• [TO DO]
Give back exactly the lines of the material below that start at the one holding "Click the search magnifier icon" and end at the last line, minus the pictures.

• [MATERIALS PROVIDED]
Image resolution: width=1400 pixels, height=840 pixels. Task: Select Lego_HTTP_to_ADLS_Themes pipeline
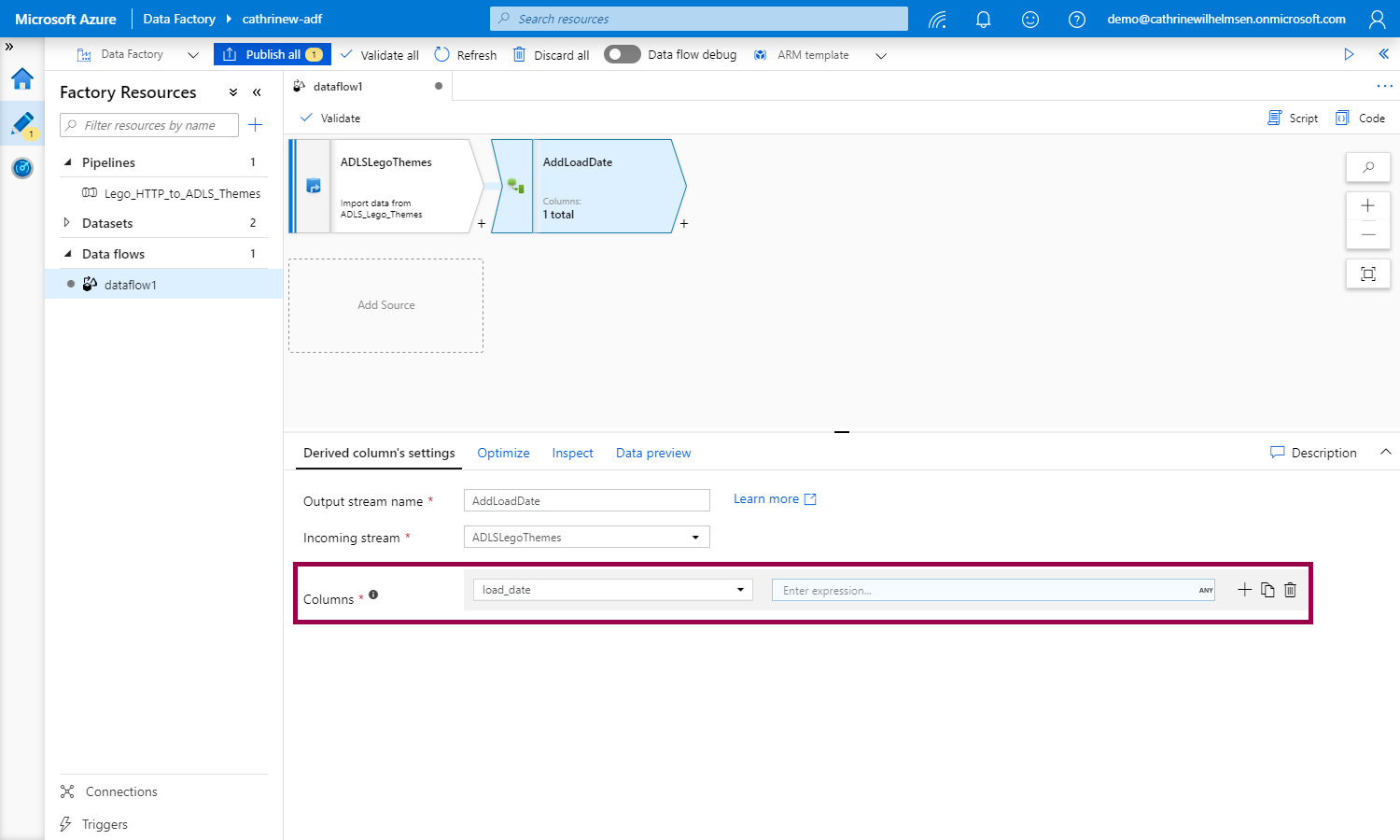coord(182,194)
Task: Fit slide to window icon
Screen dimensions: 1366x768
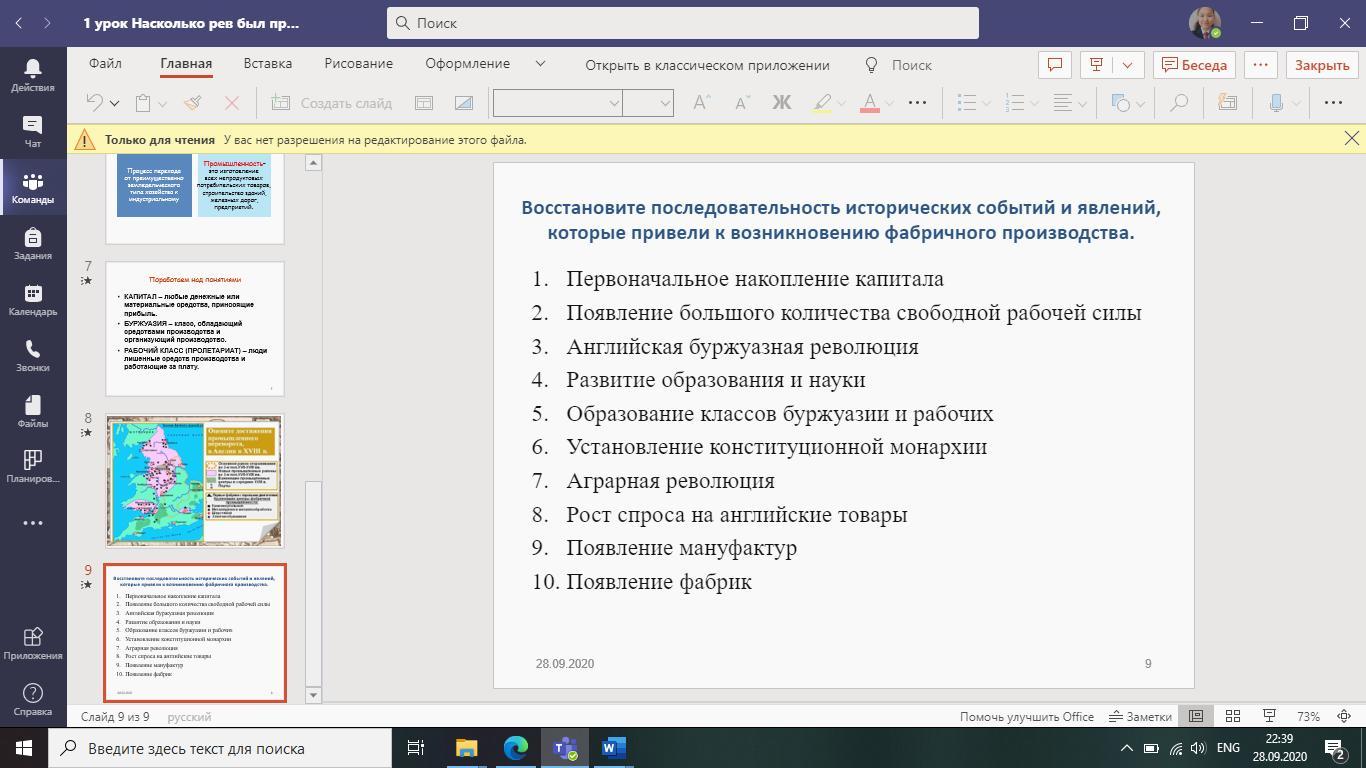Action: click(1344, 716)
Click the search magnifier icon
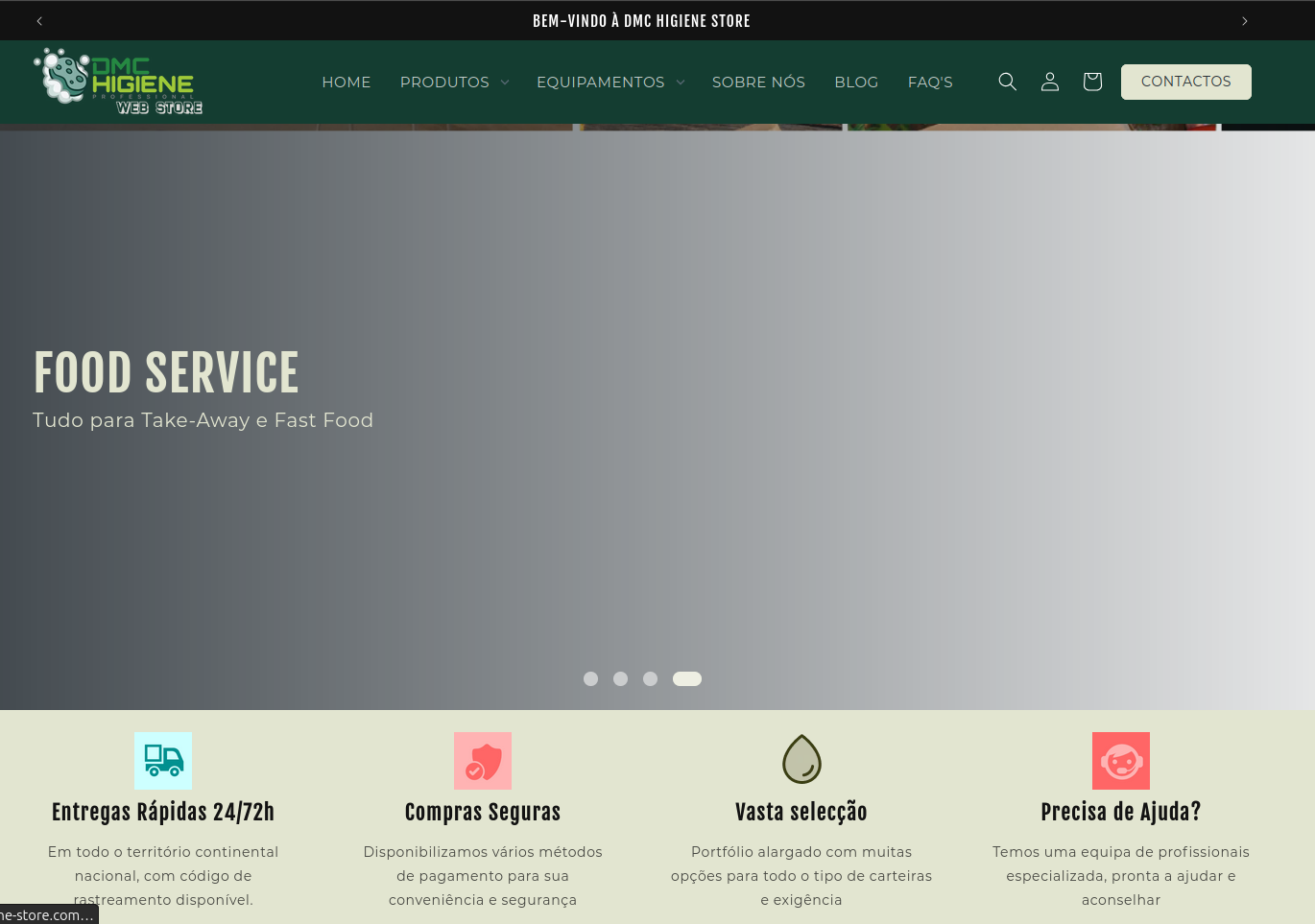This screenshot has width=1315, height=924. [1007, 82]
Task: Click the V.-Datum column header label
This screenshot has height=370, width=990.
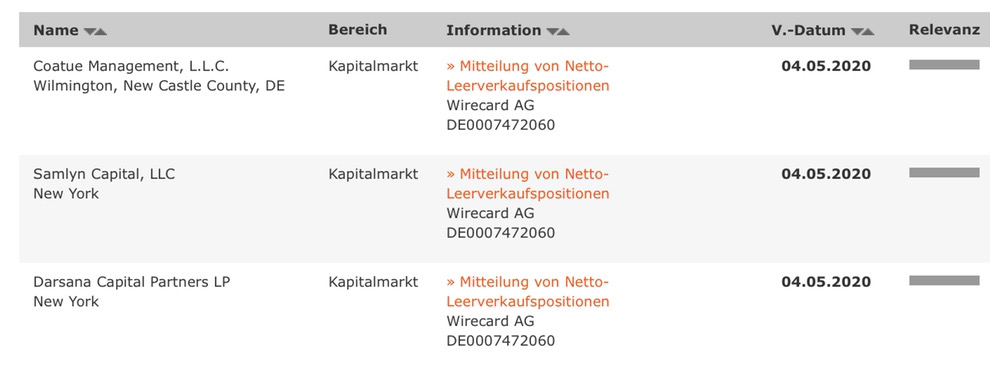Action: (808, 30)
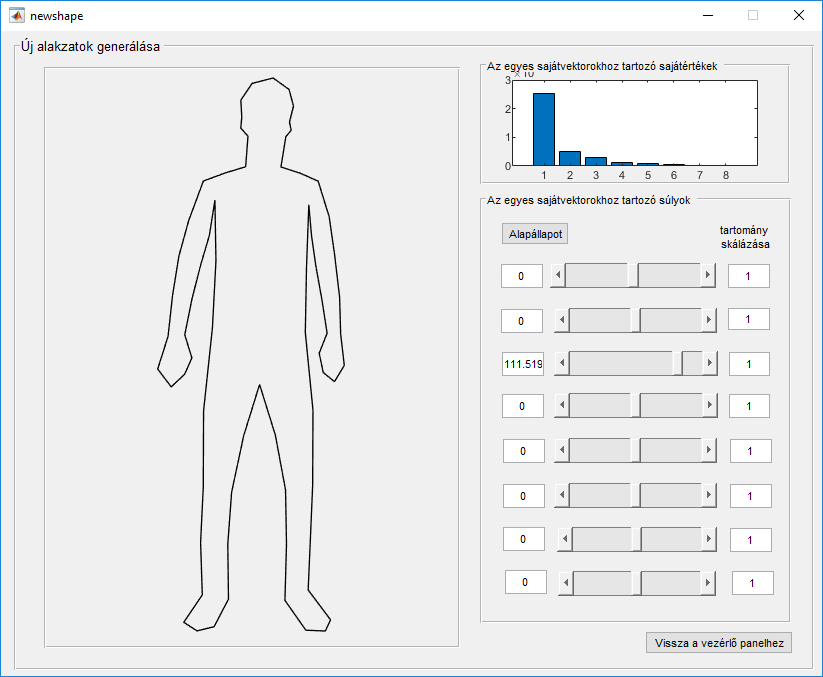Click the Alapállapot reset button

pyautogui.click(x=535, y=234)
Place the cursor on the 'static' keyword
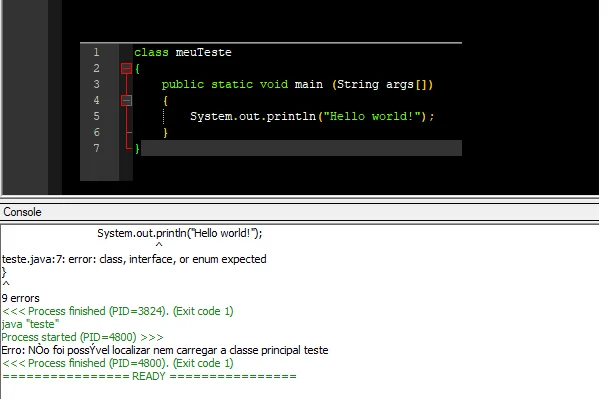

• [TASK OUTPUT]
Click the search magnifier icon
This screenshot has width=1315, height=924. [1007, 82]
Task: Click the V.-Datum column header label
This screenshot has height=370, width=990.
Action: (808, 30)
Click the Alapállapot reset button

pyautogui.click(x=535, y=234)
Place the cursor on the 'static' keyword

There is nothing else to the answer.